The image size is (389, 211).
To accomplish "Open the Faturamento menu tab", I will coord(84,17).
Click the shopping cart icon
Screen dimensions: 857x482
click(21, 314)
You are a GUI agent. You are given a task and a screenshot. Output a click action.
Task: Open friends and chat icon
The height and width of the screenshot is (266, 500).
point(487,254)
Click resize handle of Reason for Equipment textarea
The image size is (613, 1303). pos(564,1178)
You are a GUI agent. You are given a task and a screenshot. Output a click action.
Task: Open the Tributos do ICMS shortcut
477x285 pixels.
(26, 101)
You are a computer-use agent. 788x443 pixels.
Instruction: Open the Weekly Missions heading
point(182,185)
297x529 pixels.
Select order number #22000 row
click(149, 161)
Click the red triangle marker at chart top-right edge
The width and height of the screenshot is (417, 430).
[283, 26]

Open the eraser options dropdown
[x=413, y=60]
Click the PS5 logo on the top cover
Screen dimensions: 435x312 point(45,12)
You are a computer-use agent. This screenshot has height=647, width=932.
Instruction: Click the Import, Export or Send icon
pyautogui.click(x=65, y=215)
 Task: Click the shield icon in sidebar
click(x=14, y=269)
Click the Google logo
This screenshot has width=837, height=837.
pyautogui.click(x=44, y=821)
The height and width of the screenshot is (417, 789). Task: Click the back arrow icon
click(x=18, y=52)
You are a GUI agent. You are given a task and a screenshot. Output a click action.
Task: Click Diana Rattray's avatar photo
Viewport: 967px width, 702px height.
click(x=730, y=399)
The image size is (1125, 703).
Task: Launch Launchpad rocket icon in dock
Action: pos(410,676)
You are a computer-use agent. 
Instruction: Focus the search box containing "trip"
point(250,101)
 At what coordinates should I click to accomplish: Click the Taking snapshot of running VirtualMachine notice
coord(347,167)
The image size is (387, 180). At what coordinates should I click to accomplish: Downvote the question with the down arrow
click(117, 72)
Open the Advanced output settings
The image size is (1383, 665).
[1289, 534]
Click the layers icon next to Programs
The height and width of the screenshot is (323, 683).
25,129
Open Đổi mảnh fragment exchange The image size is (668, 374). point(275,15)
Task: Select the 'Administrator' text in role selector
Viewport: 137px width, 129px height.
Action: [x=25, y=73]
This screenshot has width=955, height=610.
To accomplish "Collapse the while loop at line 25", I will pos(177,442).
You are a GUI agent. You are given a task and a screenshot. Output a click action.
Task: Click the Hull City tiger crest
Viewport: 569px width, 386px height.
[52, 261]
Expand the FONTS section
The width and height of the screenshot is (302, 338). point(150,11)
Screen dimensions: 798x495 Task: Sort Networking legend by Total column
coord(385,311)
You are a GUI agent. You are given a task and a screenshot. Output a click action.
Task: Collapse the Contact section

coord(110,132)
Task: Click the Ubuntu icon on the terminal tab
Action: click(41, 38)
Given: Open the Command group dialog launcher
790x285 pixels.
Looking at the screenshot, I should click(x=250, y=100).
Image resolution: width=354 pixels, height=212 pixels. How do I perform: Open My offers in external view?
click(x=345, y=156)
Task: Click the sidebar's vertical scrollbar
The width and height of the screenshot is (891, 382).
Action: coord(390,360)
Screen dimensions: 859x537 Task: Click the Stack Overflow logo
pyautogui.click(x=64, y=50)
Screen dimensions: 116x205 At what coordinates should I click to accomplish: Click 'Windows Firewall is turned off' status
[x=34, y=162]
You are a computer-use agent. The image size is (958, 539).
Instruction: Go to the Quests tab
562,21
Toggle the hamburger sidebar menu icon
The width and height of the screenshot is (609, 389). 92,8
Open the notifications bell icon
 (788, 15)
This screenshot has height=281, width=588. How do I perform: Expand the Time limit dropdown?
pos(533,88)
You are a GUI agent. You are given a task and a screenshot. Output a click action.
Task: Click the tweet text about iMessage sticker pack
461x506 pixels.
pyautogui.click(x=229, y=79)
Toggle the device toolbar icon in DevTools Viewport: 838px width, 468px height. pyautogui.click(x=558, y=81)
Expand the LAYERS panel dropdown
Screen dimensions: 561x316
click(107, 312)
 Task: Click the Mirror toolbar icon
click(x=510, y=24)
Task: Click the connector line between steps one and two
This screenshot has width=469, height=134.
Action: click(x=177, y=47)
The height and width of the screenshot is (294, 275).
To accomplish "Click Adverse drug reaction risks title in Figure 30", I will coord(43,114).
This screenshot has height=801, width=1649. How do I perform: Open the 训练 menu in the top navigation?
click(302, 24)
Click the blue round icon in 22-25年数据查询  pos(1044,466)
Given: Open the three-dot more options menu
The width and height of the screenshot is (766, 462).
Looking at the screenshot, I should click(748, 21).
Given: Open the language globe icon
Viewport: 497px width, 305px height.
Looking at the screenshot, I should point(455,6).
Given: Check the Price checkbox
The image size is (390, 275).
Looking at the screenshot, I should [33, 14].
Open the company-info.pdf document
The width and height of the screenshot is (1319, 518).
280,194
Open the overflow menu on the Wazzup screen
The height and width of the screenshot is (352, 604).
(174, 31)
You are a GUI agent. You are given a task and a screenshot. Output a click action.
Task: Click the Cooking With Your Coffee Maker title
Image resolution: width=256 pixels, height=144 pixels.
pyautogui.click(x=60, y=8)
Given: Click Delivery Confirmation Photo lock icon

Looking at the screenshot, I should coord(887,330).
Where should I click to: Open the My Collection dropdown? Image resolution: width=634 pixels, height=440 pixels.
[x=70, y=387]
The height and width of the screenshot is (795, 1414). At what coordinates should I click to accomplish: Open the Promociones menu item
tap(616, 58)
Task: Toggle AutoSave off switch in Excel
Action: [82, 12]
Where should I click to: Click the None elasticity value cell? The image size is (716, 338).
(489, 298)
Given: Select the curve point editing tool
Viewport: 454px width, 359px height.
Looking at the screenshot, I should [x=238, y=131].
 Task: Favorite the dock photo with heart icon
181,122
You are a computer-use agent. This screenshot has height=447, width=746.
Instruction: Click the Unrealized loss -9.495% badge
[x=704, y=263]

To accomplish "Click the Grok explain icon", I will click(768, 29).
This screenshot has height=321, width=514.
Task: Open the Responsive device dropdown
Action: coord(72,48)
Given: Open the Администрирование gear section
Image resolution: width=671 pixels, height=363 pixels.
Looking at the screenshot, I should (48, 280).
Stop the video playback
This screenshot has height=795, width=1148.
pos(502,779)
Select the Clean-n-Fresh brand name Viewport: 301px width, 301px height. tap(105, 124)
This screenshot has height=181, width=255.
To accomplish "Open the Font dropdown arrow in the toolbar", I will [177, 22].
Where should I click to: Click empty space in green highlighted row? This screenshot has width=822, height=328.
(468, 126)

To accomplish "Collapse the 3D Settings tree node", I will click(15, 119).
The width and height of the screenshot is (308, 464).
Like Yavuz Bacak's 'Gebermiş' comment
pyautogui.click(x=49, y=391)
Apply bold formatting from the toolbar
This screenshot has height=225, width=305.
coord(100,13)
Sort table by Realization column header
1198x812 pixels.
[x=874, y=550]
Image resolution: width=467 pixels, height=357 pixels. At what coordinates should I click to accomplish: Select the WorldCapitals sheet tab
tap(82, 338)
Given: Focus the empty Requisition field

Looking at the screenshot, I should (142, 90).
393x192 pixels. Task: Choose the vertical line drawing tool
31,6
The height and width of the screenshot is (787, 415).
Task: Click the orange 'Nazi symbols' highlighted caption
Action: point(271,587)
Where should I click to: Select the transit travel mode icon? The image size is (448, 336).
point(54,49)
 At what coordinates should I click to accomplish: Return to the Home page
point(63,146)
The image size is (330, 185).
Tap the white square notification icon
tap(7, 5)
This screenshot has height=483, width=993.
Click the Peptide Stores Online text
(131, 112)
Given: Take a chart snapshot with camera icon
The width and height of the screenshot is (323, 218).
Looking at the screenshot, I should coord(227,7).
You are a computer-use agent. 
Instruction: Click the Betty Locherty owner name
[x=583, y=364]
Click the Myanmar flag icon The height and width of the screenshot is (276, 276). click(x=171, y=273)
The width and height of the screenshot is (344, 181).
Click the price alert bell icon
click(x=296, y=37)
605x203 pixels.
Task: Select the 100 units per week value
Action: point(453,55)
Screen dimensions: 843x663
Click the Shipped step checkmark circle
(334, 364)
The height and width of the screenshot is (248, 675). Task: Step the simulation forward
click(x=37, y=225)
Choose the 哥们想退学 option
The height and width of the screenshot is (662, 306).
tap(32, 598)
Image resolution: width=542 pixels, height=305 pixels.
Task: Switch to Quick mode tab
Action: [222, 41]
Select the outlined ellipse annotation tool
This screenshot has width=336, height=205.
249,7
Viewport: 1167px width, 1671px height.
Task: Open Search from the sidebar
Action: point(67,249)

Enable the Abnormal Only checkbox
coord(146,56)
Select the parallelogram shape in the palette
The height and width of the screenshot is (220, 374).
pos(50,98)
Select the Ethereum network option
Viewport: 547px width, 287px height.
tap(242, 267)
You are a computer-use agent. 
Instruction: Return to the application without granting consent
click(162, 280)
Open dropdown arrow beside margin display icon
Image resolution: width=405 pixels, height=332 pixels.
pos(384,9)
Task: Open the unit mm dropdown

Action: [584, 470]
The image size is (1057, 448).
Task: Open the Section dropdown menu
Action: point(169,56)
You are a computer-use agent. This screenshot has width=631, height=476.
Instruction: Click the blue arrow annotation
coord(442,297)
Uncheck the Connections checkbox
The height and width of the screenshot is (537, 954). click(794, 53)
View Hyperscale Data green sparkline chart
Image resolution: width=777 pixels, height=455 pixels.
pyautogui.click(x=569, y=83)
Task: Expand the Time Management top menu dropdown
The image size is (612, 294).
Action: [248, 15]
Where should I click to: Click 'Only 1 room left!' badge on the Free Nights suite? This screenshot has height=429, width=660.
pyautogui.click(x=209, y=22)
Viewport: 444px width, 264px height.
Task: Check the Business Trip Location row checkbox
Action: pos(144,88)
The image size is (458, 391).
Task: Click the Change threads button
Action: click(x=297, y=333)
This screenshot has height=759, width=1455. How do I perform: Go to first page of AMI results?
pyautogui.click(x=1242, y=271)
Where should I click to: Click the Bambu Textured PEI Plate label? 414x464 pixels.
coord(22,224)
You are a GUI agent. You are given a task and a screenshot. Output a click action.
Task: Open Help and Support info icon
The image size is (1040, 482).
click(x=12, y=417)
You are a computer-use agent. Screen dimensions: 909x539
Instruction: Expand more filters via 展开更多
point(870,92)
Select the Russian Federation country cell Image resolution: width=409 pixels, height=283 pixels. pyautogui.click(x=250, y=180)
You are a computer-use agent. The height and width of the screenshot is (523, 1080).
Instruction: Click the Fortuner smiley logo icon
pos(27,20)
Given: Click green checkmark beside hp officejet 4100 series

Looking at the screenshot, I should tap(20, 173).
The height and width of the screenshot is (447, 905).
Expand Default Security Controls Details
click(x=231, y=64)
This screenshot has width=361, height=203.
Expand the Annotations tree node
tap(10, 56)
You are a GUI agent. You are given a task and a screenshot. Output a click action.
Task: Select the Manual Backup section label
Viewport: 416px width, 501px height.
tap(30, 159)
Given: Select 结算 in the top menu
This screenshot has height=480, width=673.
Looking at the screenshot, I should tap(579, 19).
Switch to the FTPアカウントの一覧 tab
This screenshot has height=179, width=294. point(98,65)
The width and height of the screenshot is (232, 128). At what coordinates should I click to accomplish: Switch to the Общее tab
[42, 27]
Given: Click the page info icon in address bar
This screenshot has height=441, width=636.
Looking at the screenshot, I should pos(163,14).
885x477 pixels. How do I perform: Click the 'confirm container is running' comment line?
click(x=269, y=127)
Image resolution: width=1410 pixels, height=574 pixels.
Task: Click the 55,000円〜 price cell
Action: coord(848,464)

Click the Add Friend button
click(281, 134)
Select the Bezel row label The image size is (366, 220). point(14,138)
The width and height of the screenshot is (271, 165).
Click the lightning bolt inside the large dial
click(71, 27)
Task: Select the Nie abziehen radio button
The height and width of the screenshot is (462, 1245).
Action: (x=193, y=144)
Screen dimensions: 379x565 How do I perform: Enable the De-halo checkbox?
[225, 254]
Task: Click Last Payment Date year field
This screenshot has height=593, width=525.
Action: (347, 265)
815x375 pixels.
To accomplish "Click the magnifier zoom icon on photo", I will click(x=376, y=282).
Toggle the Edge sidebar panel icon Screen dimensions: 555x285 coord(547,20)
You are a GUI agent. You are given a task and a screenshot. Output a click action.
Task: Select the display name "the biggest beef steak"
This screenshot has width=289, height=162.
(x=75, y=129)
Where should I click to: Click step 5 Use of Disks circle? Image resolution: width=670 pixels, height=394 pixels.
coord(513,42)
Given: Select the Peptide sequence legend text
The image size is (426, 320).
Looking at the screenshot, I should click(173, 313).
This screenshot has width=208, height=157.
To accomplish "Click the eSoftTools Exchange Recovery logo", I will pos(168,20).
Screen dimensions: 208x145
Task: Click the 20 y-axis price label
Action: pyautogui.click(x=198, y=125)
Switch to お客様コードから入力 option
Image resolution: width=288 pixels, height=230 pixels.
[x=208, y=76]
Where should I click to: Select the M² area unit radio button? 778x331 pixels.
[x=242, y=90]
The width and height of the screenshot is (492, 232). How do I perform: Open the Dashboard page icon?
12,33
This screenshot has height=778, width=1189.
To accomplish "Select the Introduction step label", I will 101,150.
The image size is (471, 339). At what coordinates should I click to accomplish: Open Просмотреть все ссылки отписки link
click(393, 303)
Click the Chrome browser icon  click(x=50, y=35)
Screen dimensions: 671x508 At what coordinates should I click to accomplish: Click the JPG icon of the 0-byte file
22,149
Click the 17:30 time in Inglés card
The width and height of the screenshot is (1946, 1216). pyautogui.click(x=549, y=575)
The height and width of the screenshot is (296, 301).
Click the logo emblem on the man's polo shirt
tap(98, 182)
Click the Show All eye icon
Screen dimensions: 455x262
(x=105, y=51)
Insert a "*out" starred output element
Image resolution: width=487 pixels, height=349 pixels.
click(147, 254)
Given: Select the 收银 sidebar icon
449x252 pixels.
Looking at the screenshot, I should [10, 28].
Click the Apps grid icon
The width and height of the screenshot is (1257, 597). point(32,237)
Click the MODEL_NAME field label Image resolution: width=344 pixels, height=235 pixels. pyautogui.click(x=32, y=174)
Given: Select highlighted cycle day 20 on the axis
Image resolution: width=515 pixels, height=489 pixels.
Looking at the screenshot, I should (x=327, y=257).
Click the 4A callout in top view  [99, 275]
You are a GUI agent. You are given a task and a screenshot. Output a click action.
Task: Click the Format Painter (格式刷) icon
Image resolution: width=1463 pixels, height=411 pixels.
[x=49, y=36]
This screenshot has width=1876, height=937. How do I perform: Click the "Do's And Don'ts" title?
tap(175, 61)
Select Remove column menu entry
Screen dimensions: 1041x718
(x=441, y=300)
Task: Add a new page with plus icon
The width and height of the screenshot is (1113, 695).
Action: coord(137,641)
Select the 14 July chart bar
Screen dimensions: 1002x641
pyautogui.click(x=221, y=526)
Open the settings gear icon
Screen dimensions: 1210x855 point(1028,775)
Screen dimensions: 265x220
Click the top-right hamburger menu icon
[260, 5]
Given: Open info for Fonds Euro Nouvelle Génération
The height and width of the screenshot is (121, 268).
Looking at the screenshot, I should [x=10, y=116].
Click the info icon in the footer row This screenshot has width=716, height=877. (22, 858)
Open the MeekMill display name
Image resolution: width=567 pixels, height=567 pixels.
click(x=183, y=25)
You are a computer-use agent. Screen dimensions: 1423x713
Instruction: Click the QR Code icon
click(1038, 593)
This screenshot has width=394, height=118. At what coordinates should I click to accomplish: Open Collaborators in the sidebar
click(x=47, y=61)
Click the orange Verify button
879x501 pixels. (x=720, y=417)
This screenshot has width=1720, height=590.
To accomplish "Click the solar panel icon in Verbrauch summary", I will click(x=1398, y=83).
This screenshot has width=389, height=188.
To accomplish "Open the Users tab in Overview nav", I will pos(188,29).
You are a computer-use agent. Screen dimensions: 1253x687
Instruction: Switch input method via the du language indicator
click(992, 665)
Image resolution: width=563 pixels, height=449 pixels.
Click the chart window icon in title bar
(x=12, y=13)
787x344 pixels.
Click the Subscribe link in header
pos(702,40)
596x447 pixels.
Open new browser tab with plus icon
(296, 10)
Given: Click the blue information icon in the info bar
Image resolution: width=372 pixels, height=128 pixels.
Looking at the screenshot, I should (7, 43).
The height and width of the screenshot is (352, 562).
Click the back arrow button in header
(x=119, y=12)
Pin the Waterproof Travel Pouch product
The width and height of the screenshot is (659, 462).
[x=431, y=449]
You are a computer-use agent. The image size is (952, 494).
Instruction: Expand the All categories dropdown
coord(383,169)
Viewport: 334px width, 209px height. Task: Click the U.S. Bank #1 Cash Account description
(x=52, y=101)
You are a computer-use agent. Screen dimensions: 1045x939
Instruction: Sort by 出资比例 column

# EXERCISE AIM
Look through the material and copy each line that has "display".

# YOUR SOLUTION
Open dropdown arrow beside margin display icon
Task: Select the display name "the biggest beef steak"
Open the MeekMill display name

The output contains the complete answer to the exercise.